**** MATERIAL FOR THIS EXERCISE ****

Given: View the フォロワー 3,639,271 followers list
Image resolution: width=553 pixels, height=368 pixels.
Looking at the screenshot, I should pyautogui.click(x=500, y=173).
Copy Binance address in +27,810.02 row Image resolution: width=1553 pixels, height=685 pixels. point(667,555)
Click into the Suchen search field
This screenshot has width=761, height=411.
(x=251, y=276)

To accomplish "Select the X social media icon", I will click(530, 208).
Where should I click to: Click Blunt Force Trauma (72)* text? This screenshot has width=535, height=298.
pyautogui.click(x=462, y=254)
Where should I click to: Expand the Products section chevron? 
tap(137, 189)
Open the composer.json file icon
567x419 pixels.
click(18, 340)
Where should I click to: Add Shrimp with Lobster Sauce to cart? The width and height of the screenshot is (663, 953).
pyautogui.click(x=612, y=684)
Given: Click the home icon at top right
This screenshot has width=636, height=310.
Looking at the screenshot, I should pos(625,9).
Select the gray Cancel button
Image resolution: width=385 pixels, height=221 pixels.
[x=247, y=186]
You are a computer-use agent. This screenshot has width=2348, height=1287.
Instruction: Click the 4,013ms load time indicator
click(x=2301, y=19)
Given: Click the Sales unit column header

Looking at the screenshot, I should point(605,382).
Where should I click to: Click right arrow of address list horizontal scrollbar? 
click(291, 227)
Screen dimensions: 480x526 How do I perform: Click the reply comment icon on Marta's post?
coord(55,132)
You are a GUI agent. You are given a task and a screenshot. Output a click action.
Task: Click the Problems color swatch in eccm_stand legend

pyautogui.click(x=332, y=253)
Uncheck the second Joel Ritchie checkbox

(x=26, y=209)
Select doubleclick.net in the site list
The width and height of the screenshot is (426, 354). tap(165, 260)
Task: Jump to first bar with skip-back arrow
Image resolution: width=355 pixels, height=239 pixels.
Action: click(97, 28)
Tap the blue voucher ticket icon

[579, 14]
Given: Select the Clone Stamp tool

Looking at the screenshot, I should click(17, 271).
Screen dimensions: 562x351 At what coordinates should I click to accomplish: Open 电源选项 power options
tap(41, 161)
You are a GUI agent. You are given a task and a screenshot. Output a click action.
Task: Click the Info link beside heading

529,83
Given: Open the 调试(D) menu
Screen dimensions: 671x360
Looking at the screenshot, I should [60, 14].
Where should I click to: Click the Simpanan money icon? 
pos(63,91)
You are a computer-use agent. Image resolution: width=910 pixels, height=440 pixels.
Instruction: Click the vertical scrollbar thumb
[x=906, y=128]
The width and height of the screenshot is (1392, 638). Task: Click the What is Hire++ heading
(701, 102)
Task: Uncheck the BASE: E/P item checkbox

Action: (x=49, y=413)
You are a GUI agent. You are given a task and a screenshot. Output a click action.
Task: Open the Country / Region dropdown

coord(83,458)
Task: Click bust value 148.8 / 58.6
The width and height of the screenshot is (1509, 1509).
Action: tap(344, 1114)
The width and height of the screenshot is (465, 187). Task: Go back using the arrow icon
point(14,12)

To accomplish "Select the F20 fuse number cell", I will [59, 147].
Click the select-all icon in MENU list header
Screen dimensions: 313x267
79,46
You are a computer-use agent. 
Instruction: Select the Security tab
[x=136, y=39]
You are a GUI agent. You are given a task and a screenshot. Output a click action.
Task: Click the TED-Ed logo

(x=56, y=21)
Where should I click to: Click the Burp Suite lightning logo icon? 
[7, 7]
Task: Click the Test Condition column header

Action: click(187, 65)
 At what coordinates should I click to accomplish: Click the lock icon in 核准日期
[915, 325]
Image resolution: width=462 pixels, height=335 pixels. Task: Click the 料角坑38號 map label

****

Every line above that holds the word "computer" should be copied out.

- _ANSWER BOX_:
You are a computer-use agent. This screenshot has width=2348, height=1287.
You are a computer-use agent. Image resolution: width=910 pixels, height=440 pixels.
You are a computer-use agent. 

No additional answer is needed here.